先生にご挨拶

 昨日、お年始に評論家の呉智英邸を訪なう。先生のお宅は名古屋の閑静な住宅地の中にあり、近年新築をされている。そこに呉塾の高弟の皆様から、ワシャのような不肖の弟子までが集っての新年会が開催された。どちらかというとアルコール有りの講義のようなかたちで、この春の統一地方選の話から始まって、先生の身辺についてのことや、最近の出版不況の話、売れない作家の噂、「週刊ポスト」休載の件、ジャーナリズム論、林香里について、時計の話、国産とノルウェー産のサバの見分け方(笑)など多岐にわたった。気がつけば、5時間ほどが、あっという間に過ぎていた。
 ワシャ的には、いろいろと暗中模索していることもあって悩んでいたのだが、呉先生を始めとして、聡明な仲間に励まされ、元気を取り戻したのだった。
 午後7時ごろに辞して、仲間とともに千種に出て、そこで二次会となった。手羽先の美味しいお店で、そこでさらにアルコールを補充して、充実した一日を終えたのだった。

 二次会で話題になったことがある。歌舞伎公演の際に、例えば「平成中村座」のように小屋掛けをするものに多いのだけれど、定式幕の内側、舞台の両端に客席をこしらえて、そこに客を入れるという見せ方をすることがある。舞台の役者と同じ板の上で見るので、見る方もなかなか緊張を強いられる。通常の客席から見上げる客も最初は違和感がある。その席の名前が出てこなかった。
 ネットで調べたのだけれど要領を得ず、自宅にもどって「平成中村座」のパンフレットを出してきてようやく思い出した。「桜席」だった。あるいは「うずら席」とも言うらしい。
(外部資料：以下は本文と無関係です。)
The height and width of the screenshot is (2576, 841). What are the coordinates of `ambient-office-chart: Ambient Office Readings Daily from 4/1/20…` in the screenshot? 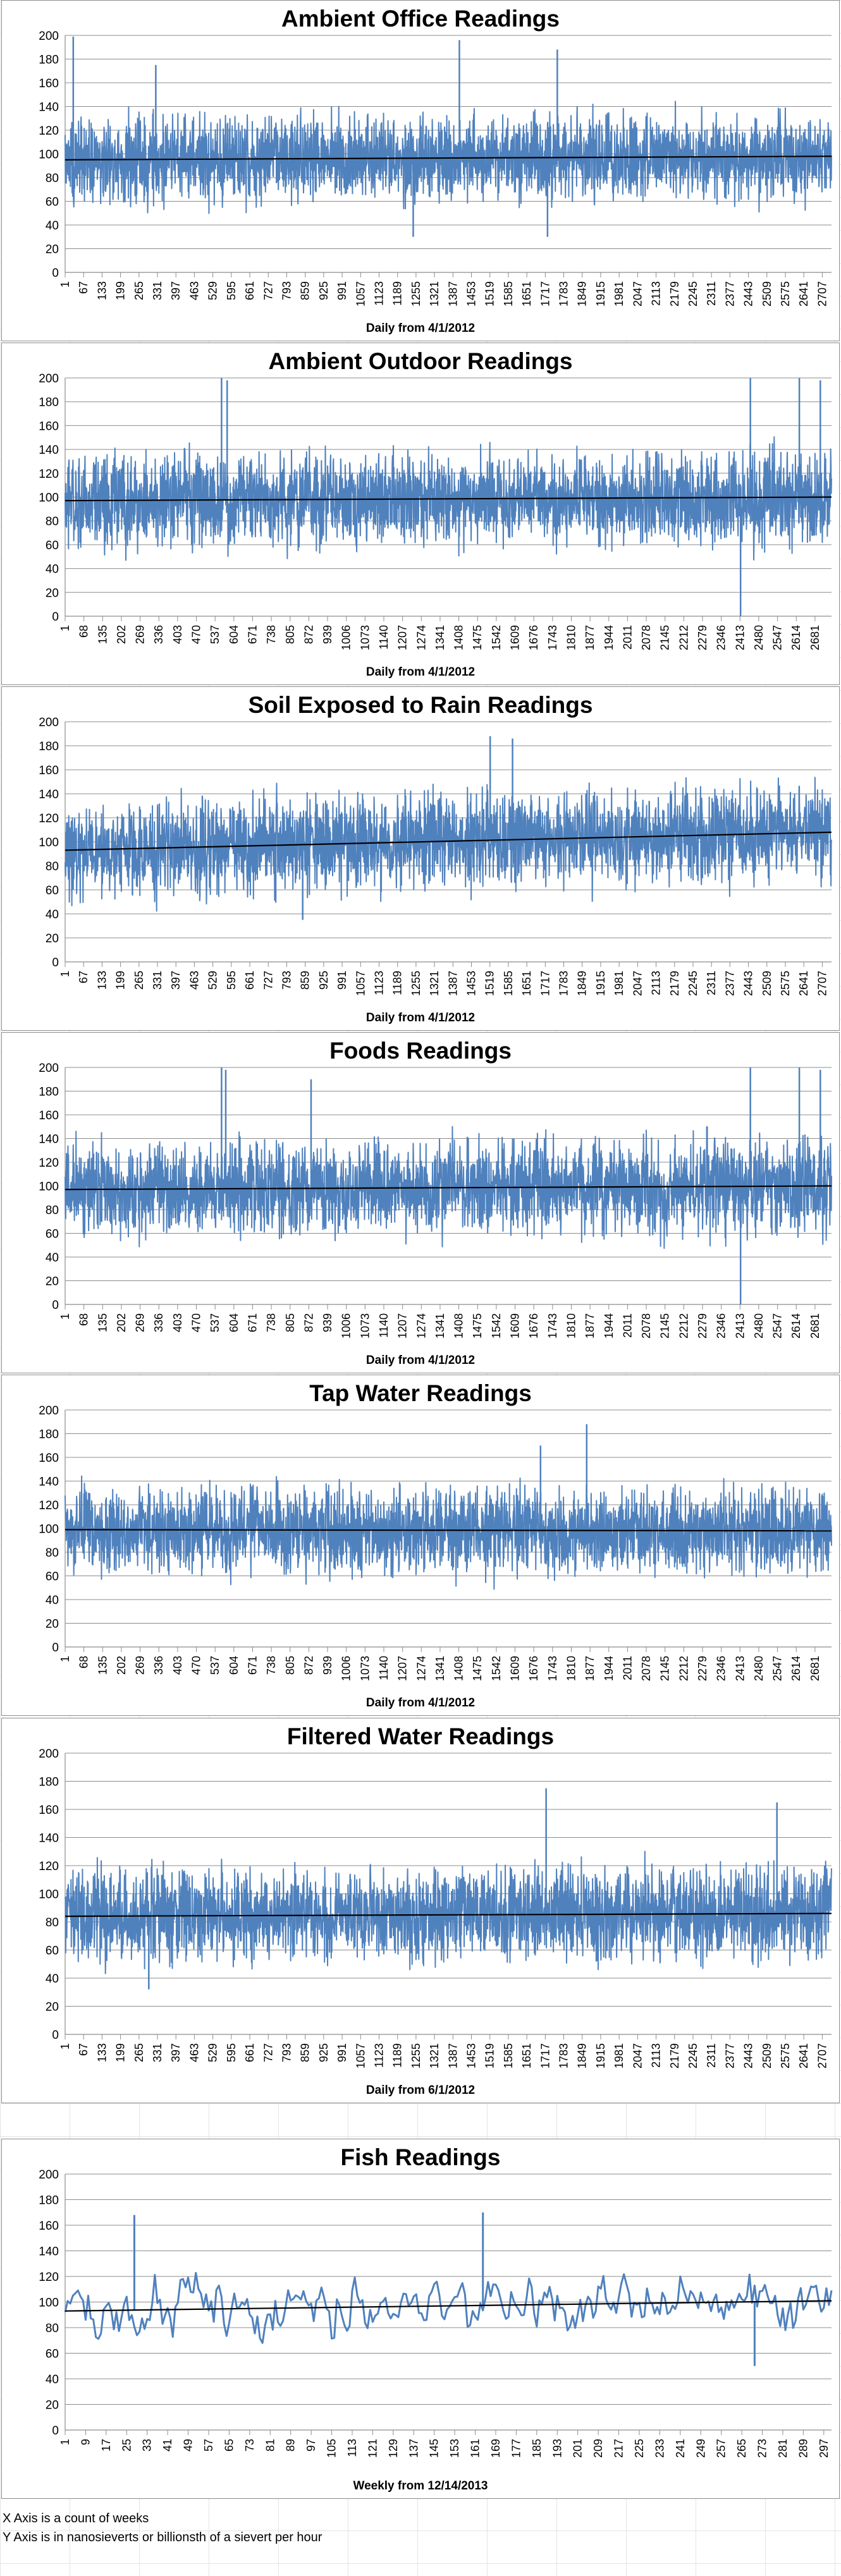 It's located at (420, 170).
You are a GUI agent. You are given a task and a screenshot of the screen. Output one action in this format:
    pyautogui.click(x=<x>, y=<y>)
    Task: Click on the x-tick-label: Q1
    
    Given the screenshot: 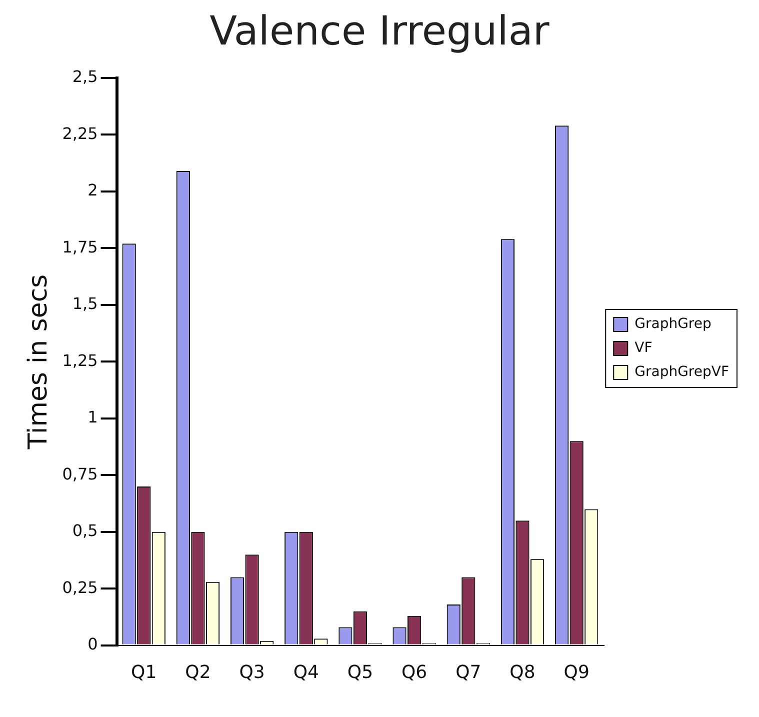 What is the action you would take?
    pyautogui.click(x=144, y=672)
    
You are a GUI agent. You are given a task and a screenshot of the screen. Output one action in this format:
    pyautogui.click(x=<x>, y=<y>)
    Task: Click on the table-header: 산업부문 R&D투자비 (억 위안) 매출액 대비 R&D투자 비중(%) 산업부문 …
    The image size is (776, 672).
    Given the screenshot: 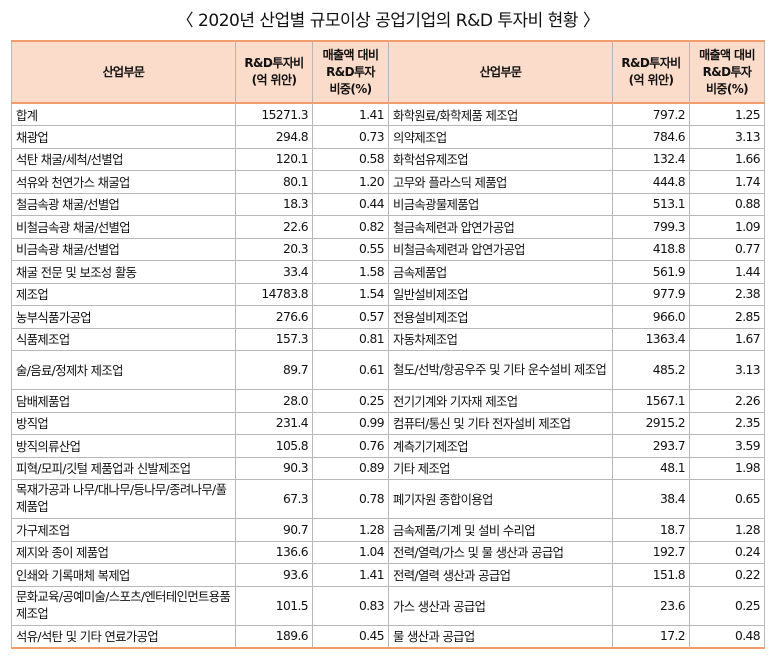 What is the action you would take?
    pyautogui.click(x=388, y=72)
    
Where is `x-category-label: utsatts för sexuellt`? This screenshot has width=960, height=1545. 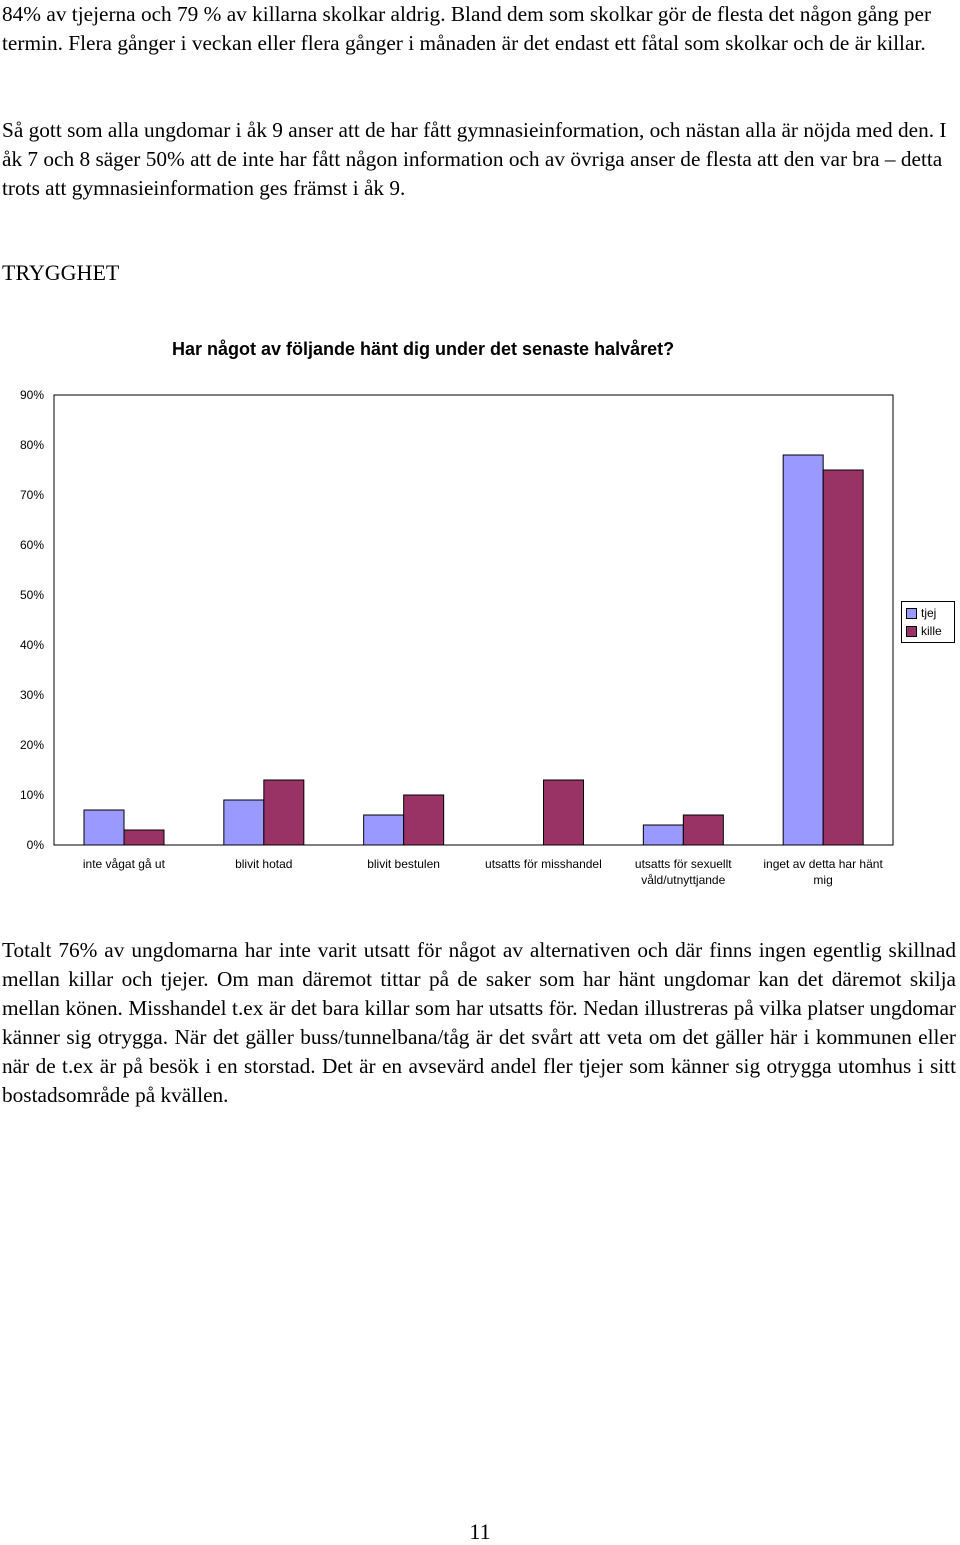
x-category-label: utsatts för sexuellt is located at coordinates (684, 864).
 帰路、千種から金山に出た。10時近い電車だったが、運よく座ることができた。サラリーマンのオジサンの隣りに座ったのだが、現職ということはワシャよりも若い人であろう。しかし、この人が大そう疲れていた。病気でもなさそうなのだが、頭を抱えて強張った表情を見せている。スーツにネクタイを締めているから、今日が仕事始めなのだろうが、頭髪もボサボサで、飲んだ帰りかとも思ったが、ワシャのほうが酒臭いくらいだ。
 まあいろいろあるんだろうな。会社勤め宮仕えは大変だから。